Credit where it’s due: doing live demos is hard. Yesterday didn’t feel staged—it looked like the classic “last-minute tweak, unexpected break.” Most builders have been there. I certainly have (I once spent 6 hours at a hackathon and broke the Flask server keying in a last minute change on the steps of the stage before going on).
One of the demos was printing a thing out, but the processor was hopelessly too slow to perform the actual print job. So they hand unrolled all the code to get it down from something like a 30 minute print job to a 30 second print job.
I think at this point it should be expected that every publicly facing demo (and most internal ones) are staged.
The CEO of Nokia had to demo their latest handset one time on stage at whatever that big world cellphone expo is each year.
My biz partner and I wrote the demo that ran live on the handset (mostly a wrapper around a webview), but ran into issues getting it onto the servers for the final demo, so the whole thing was running off a janky old PC stuffed in a closet in my buddy's home office on his 2Mbit connection. With us sweating like pigs as we watched.
As much as I hate Meta, I have to admit that live demos are hard, and if they go wrong we should have a little more grace towards the folks that do them.
I would not want to live in a world where everything is pre-recorded/digitally altered.
The difference between this demo and the legendary demos of the past is that this time we are already being told AI is revolutionary tech. And THEN the demo fails.
It used to be the demo was the reveal of the revolutionary tech. Failure was forgivable. Meta's failure is just sad and kind of funny.
It's less about the failure, and more about the person selling the product, we don't like him, or his company, and that's why there is no sympathy for him and he knows that.
When it went bad he could instantly smell blood in the water, his inner voice said, "they know I'm a fraud, they're going to love this, and I'm fucked". That is why it went the way it did.
If it was a more humble, honest, generous person, maybe Woz, we know he would handle it with a lot more grace, we know he is the kind of person who would be 100x less likely to be in this situation (because he understands tech) and we'd be much more forgiving.
Despite the Reddit post's title, I don't think there's any reason to believe the AI was a recording or otherwise cheated. (Why would they record two slightly different voice lines for adding the pear?) It just really thought he'd combined the base ingredients.
That's even worse because it would mean that it wasn't the scripted recording that failed, it means the AI itself sucks and can't tell that the bowl is empty and nothing was combined. Either this was the failure of a recorded demo that was faked to hide how bad the AI is, or it accurately demonstrated that the AI itself is a failure. Either way it's not a good look.
My layperson interpretation of this particular error was that the AI model probably came up with the initial recipe response in full, but when the audio of that response was cut off because the user interrupted it, the model wasn't given any context of where it was interrupted so it didn't understand that the user hadn't heard the first part of the recipe.
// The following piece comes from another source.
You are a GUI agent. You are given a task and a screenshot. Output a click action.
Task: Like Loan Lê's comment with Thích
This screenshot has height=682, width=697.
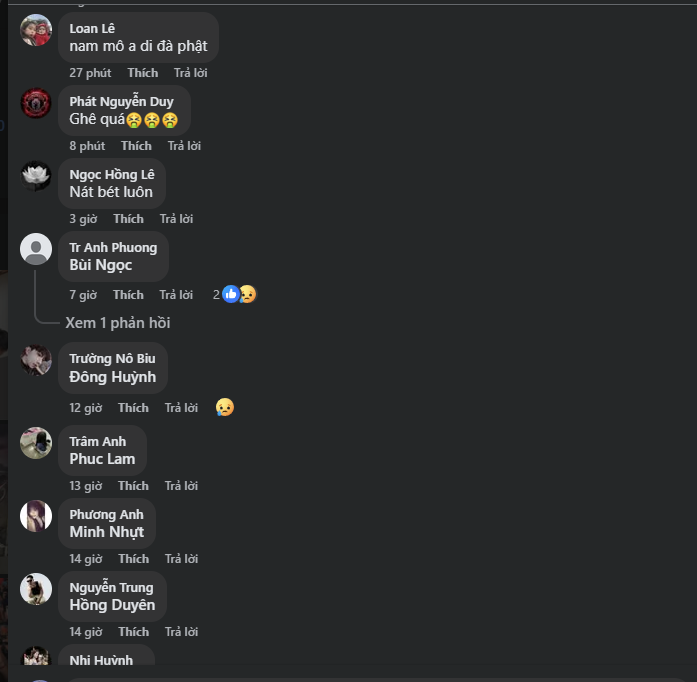[143, 73]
I assume the responses from that point onwards didn't take the video input into account, and the model just assumes the user has completed the first step based on the conversation history. I don't know how these 'live' ai sessions things work but based on the existing openai/gemini live ai chat products it seems to me most of the time the model will immediately comment on the video when the 'live' chat starts but for the rest of the conversation it works using TTS+STT unless the user asks the AI to consider the visual input.
I guess if you have enough experience with these live AI sessions you can probably see why it's going wrong and steer it back in the right direction with more explicit instructions but that wouldn't look very slick in a developer keynote. I think in reality this feature could still be pretty useful as long as you aren't expecting it to be as smooth as talking to a real person
It seems extremely likely that they took the context awareness out of the actual demo and had the AI respond to pre defined states and then even that failed.
The AI analyzing the situation is wayyy out of scope here
"unpredictable" and "doesn't work" are different things. As a user, I know it's not deterministic and I can live with "unpredictable" results as long as it still makes sense, but I won't buy something that works 50% of the time.
It was reading step 2 and he was trying to get it to do step 1.
He had not yet combined the ingredients. The way he kept repeating his phrasing it seems likely that “what do we do first” was a hardcoded cheat phrase to get it to say a specific line. Which it got wrong.